Armenia's political opposition has rallied to demand no territorial concessions to Azerbaijan ahead of the two leaders’ meeting in Brussels.
Thousands, in the largest demonstration since elections in July 2021, rallied in central Yerevan on April 5 under a banner reading “Artsakh will not be part of Azerbaijan.” Artsakh is an alternate Armenian name for Karabakh, the territory at the heart of the decades-long conflict between the two sides. "For the sake of Artsakh, let's save Armenia," participants chanted.
Armenian Prime Minister Nikol Pashinyan was to meet Azerbaijan President Ilham Aliyev the following day in Brussels, the first face-to-face between the two leaders since December.
As the government’s public rhetoric has shifted in recent months, many Armenians have begun to fear that the leadership is preparing to cede control over Karabakh.
The rally was organized by the two opposition blocs in parliament, “Armenia” and “I Have Honor,” who accused Pashinyan of putting Armenia’s own security at risk with his conciliatory moves toward Azerbaijan.
"None of us here want war, but we can't surrender to the butcher," Aram Vartevanyan, a senior member of the Armenia Alliance, told the crowd. "We can't lose again because we have nothing to lose anymore," said Hayk Mamijanian of “I Have Honor.”
The rally also saw a rare public appearance by Serzh Sargsyan, the former president of Armenia whom Pashinyan overthrew in the 2018 “Velvet Revolution” and who is now a supporter of “I Have Honor.”
Sargsyan told reporters that he doubted a formal agreement would be reached in Brussels but that Pashinyan and Aliyev may come to a verbal agreement that would be “unacceptable” for Armenians. "The Armenian people will never agree to have Artsakh under Azerbaijani rule under any circumstances,” he said. “Otherwise, Armenia will always be begging for peace."
Public support for ceding control over Karabakh is virtually zero. In the most recent poll by the International Republican Institute, in December, respondents were asked what would be an acceptable solution to the conflict with Azerbaijan. Thirty-five percent favored independence for the territory, 50 percent making it part of Armenia, and 11 percent making it part of Russia. One percent favored the status quo, and less than one percent said “other.”
Speakers at the rally demanded that Armenia must remain Nagorno-Karabakh’s security guarantor and that the country could not sign a treaty with Azerbaijan that would violate the rights of the Armenian population of Karabakh to self-determination.
"Any government that deviates from our core demands will be sent to hell," said Ishkhan Saghatelyan, a member of the Armenia Alliance and a senior official in the Armenian Revolutionary Federation – Dashnaktsutyun.
In Karabakh itself, the territory’s de facto parliament also issued a statement on the eve of the Brussels meeting calling for “Armenian unity.”
“We are certain that the republics of Armenia and Artsakh with the full support of the Armenian diaspora, merged into a single fist, together will be able to withstand regional challenges and stand up for its national interests,” the parliament said in an April 5 statement published on its website.
Aliyev and Pashinyan are meeting to work out the implementation of the ceasefire agreement that ended their 2020 war, and to work on a comprehensive political resolution of the conflict.
The terms under which that political agreement are being discussed have evolved in recent weeks.
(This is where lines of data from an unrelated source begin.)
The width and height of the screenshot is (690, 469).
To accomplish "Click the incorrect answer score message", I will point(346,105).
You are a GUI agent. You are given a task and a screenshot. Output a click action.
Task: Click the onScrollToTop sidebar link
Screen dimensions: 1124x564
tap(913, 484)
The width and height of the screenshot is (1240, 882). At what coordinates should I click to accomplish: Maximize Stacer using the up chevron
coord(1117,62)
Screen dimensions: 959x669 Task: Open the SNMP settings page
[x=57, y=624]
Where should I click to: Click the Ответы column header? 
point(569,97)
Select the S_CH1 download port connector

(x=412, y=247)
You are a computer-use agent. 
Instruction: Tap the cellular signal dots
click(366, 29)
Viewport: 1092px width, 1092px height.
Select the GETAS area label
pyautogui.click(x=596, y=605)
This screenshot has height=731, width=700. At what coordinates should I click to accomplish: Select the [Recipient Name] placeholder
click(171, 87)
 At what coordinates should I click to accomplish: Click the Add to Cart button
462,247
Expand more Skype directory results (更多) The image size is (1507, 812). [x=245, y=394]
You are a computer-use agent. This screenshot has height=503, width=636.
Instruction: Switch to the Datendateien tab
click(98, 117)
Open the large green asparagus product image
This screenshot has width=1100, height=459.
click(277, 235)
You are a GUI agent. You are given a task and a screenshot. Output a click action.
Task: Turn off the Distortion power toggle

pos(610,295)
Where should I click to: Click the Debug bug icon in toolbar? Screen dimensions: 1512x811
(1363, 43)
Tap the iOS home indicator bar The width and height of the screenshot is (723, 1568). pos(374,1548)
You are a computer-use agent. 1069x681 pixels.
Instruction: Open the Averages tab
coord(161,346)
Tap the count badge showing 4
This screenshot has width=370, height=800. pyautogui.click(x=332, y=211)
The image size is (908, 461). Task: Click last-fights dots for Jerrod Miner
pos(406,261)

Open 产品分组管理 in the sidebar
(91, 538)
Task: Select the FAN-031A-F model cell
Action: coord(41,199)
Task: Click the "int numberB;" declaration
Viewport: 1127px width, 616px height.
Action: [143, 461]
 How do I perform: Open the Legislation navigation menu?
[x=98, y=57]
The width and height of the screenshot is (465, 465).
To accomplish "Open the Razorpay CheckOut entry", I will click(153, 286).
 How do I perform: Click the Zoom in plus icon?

Baku has offered a five-point proposal to Yerevan, according to which the two sides would recognize each other’s territorial integrity, promise not make claims to each other’s territory in the future, not threaten each other’s security, demarcate the border, and unblock transportation links.
Pashinyan and other officials have said that proposal is acceptable, but also that the rights of Armenians living in Karabakh must be guaranteed.
That has fed suspicion that Pashinyan is prepared to recognize Azerbaijan’s territorial integrity – that is, including Karabakh, which is now protected by a 2,000-strong Russian peacekeeping force.
"We are not hearing statements like ‘Artsakh can't be a part of Azerbaijan under any form,’ instead we hear that Armenia and Azerbaijan are recognizing each other's territorial integrity and shouldn't have any claims over each other's territory," Benyamin Poghosyan, head of the Yerevan think tank Center for Political and Economic Strategic Studies, said in an April 3 program on RFE/RL. “I can conclude that the only claim the Armenian government has on Azerbaijan is to give up that 3,000-square-kilometers area that is now under Russian control, give that territory some status under Azerbaijan, and promise not to kill the people in Artsakh."
Ani Mejlumyan is a reporter based in Yerevan.